(A series of records)
━━━━━━━━━━━━━━━━

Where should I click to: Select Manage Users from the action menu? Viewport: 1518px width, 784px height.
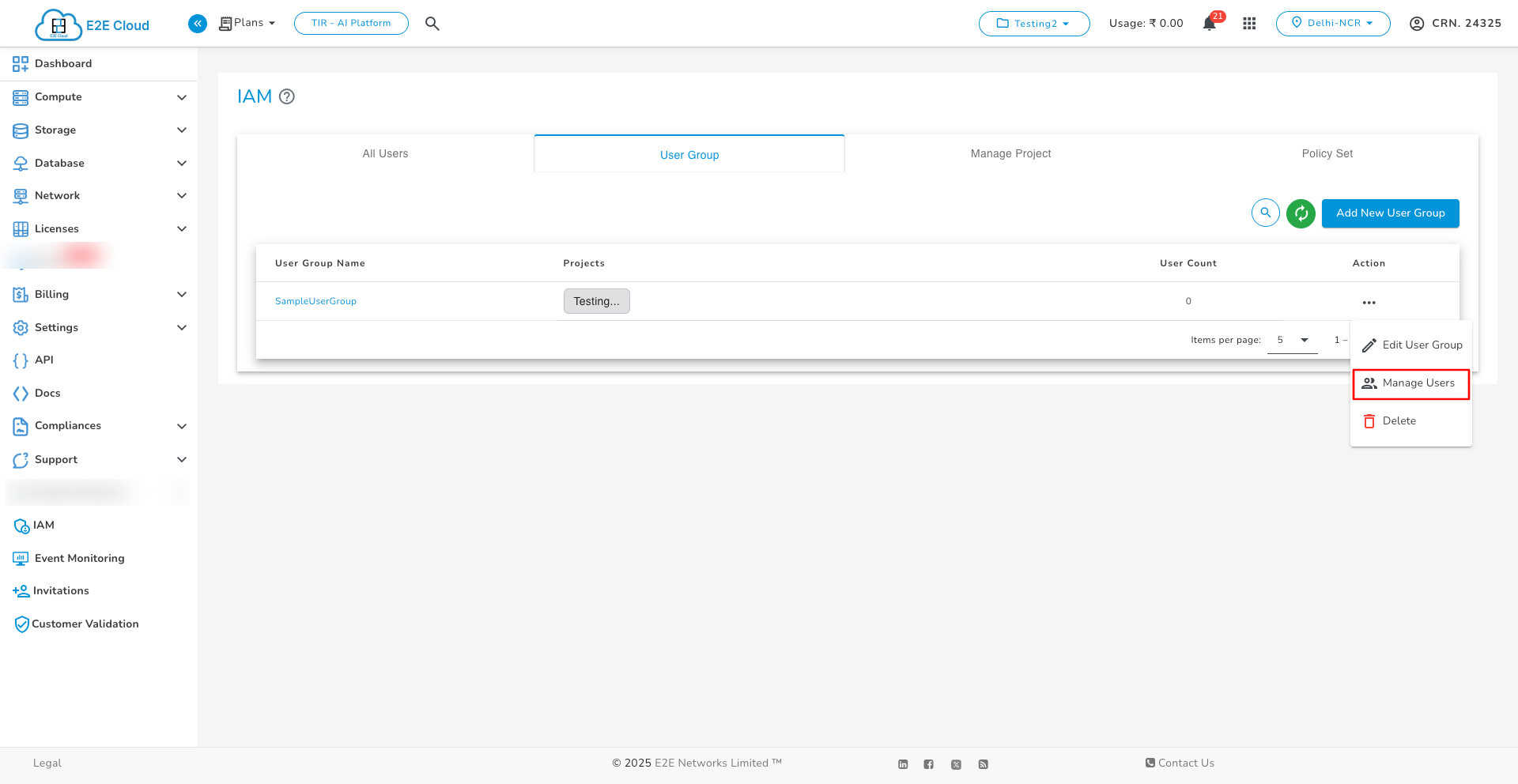tap(1411, 384)

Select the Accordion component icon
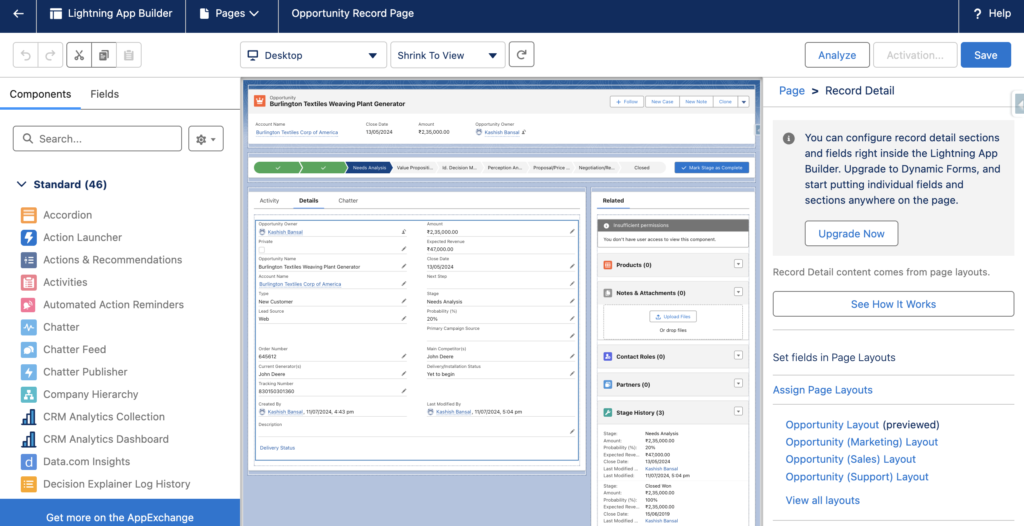point(28,215)
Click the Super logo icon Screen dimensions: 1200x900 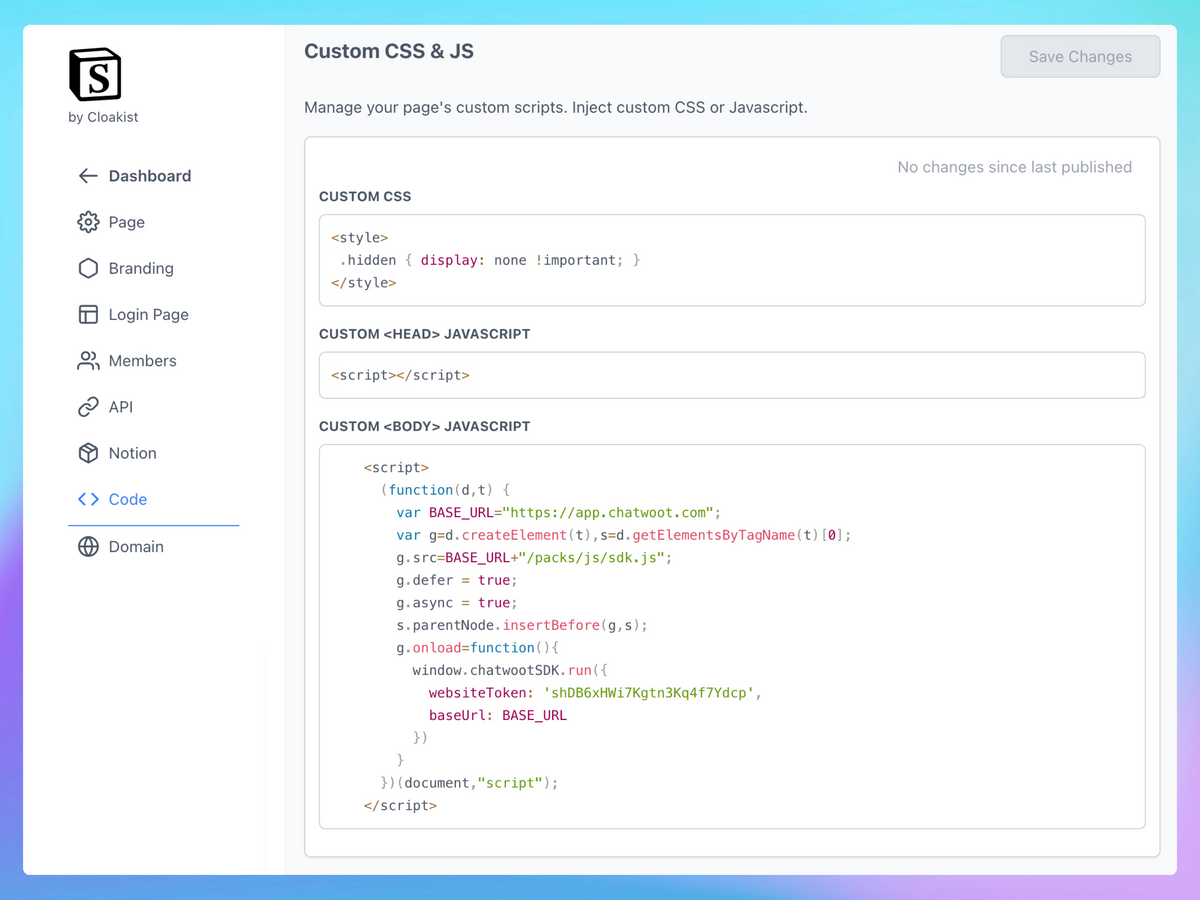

━━━━━━━━━━━━━━━━

Locate each line above that contains the string "Select", matching case exactly, and copy every such line in full.

*COMPLETE ANSWER*:
Where should I click to: Select Manage Users from the action menu? Viewport: 1518px width, 784px height.
Select the Accordion component icon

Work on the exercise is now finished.